One of the nation's three main credit rating agencies has downgraded its outlook on the corporate bond market from stable to negative, predicting that the coronavirus pandemic will lead to an increase in default rates.
Moody's Investors Service is warning that consumer-driven businesses such as airlines, hotels, and automakers will be hit particularly hard. But so too will the oil and gas sector as energy demand and prices continue to decline, and the banking sector, which will be dragged down by falling interest rates and deteriorating credit quality.
Boosted by a decade of extremely low interest rates, non-financial corporate debt has climbed steadily by 78% since mid-2009 to $6.6 trillion as of the end of 2019.

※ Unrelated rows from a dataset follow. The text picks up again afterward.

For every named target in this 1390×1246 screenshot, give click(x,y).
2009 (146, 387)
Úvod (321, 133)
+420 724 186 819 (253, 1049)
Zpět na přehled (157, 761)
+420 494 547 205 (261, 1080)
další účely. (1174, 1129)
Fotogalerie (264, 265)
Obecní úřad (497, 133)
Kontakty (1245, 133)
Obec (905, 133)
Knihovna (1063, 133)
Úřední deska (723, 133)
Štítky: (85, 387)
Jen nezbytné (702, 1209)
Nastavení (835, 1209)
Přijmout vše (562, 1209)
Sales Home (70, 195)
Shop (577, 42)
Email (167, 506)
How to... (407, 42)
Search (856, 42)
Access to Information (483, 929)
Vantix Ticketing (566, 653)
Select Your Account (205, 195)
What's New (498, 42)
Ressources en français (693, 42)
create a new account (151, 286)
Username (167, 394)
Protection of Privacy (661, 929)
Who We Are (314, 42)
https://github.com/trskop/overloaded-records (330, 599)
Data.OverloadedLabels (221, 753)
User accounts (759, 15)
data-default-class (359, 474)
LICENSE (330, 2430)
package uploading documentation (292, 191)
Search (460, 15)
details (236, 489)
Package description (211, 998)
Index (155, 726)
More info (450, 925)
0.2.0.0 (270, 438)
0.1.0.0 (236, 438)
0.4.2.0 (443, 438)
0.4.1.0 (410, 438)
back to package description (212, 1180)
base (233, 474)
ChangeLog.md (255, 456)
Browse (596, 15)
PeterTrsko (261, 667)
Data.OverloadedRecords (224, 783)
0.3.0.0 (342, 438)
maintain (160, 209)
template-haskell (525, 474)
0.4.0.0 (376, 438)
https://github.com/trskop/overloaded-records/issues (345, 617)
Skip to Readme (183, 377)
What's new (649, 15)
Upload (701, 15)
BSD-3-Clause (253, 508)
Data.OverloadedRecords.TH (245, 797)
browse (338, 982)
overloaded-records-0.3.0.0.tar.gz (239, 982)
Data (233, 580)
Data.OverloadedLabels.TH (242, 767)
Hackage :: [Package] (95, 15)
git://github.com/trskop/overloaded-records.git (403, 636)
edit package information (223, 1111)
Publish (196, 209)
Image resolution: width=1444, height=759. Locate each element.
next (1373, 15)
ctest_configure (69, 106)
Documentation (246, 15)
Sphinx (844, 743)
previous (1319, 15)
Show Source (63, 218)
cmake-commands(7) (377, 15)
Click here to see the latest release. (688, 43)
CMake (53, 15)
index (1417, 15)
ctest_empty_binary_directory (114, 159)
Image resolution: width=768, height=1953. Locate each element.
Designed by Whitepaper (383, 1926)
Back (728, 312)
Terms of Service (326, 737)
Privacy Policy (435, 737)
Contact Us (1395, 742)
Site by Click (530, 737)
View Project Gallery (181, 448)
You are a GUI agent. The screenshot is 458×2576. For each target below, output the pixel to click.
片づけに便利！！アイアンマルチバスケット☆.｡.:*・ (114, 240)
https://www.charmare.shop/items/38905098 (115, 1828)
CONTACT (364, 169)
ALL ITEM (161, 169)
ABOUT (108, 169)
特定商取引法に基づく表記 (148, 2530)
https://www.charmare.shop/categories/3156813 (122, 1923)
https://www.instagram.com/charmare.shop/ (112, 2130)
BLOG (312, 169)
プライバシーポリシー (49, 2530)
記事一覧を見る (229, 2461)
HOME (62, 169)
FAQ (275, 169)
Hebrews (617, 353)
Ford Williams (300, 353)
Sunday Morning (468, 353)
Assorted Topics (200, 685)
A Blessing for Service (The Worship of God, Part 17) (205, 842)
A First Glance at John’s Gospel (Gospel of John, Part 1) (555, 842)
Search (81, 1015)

"The coronavirus will cause an unprecedented shock to the global economy," Edmond DeForest, senior credit officer at Moody's, said in a report, according to CNBC. "We have revised our growth forecasts downward for 2020 as the rising economic costs of the coronavirus shock and the policy responses to combat the downturn are becoming clearer. Business activity will likely fall sharply across advanced economies in the first half of 2020."
As part of a massive quantitative easing program, which will involve buying large amounts of assets from the general market, the Federal Reserve has said it will buy corporate bonds to help the business community. But Moody's believes the Fed will only be able to do so much because it will only buy corporate bonds from low-risk companies with high credit quality.
CNBC reports that there could be further overall credit deterioration, and that some companies risk falling into junk status. Goldman Sachs estimates that $765 billion worth of investment- and high-yield bonds have experienced ratings downgrades already in 2020.